22 August 2014: Aireys Inlet to connect to greater Geelong's water supply network
21 June 2014: Aireys Inlet and Fairhaven water supply upgrade information day
22 April 2014: Aireys Inlet and Fairhaven information display
17 April 2014: Aireys Inlet water supply upgrade: video
27 February 2014: Learn about water supply upgrade options for Aireys Inlet and Fairhaven

 


 

Frequently asked questions

Will the project affect my water rates?
Can the Geelong supply system also meet demand in Aireys Inlet and Fairhaven?
Will Aireys Inlet and Fairhaven be subject to water restrictions?
What's the route of the new pipeline?
What will happen to Painkalac Reservoir?
Will drinking water supplied via Anglesea be different to the water from Painkalac Resevoir?
Wasn’t an upgrade recently completed at Painkalac Reservoir?
Will the pipeline be used to take water from Aireys Inlet and Fairhaven to Geelong?

 

Will the project affect my water rates?

No. Customer prices will not be affected.

All residential customers across our entire service region pay the same water rates, regardless of their location.

 

Can the Geelong supply system also meet demand in Aireys Inlet and Fairhaven?

Yes. Aireys Inlet and Fairhaven water use represents only about 0.5% (ie. half of one per cent) of that already available in the Geelong supply system.

 

Will Aireys Inlet and Fairhaven be subject to water restrictions?

Barwon Water’s investment in alternative supply sources mean water restrictions are highly unlikely in the greater Geelong area for several decades.

Aireys Inlet and Fairhaven — along with greater Geelong — are currently under the Permanent Water Saving Plan. The plan outlines a set of commonsense rules that apply every day of the year.

 

What's the route of the new pipeline?

The pipeline will begin at the pumping station in Harvey Street, Anglesea. The route is west along Harvey Street, through the Great Otway National Park, along Distillery Creek Road and Bimbadeen Drive, connecting to the existing Aireys Inlet water treatment plant.

  

What will happen to Painkalac Reservoir?

The reservoir will be maintained to ensure its ongoing safety and requirement to provide passing flows to Painkalac Creek. It is not being decommissioned.

A community reference group is investigating possible future uses of the reservoir.

 

Will drinking water supplied via Anglesea be different to the water from Painkalac Reservoir?

Yes. Anglesea is supplied from the West Barwon catchment in the Otway Ranges, which also supplies greater Geelong.
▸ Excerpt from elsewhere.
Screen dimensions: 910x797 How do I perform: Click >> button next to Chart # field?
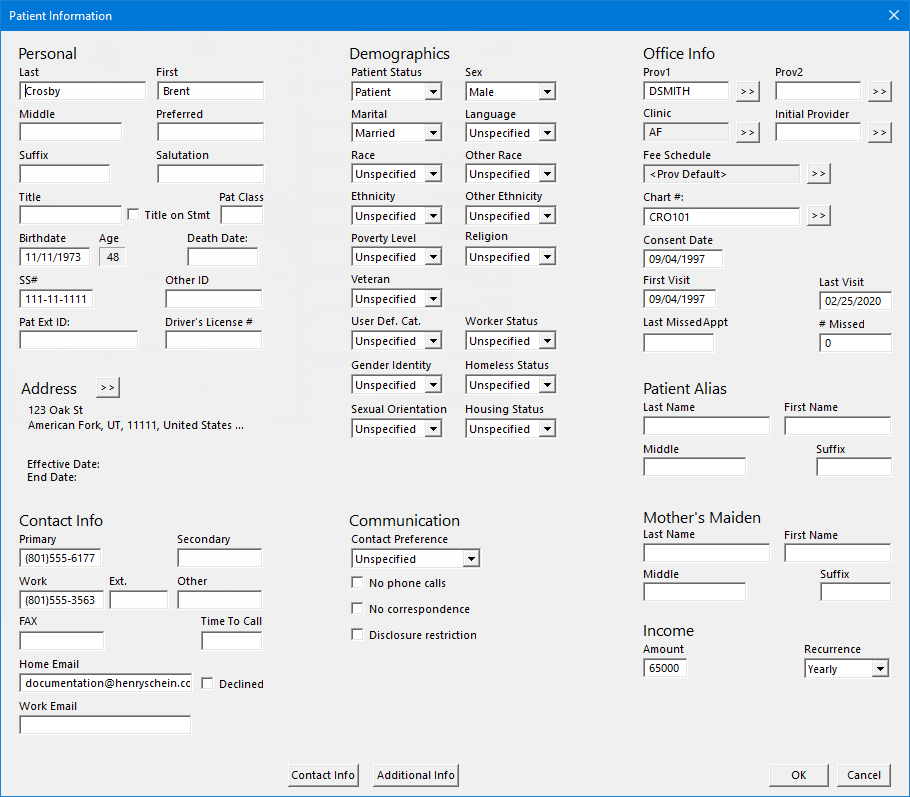pos(818,216)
The water is treated at the Wurdee Boluc treatment plant and is fluoridated as directed by the Victorian Government.

Water from Painkalac Reservoir is naturally high in organic matter, is subject to seasonal blue-green algal (cyanobacteria) blooms and is high in manganese — a naturally-occurring element that can affect the colour, taste and odour of drinking water. It is currently treated at the Aireys Inlet treatment facility and is not fluoridated.

While water from different catchments can look and taste different, all drinking water supplied by Barwon Water meets the requirements of the Safe Drinking Water Act and relevant regulations.

 

Wasn’t an upgrade recently completed at Painkalac Reservoir?

Yes. Barwon Water completed an upgrade to the embankment and spillway to ensure the reservoir met the latest safety requirements. This upgrade was necessary, and independent of the water supply project.

 

Will the pipeline be used to take water from Aireys Inlet and Fairhaven to Geelong?

No. There are no plans to pipe water from Painkalac to supplement the Geelong water supply system.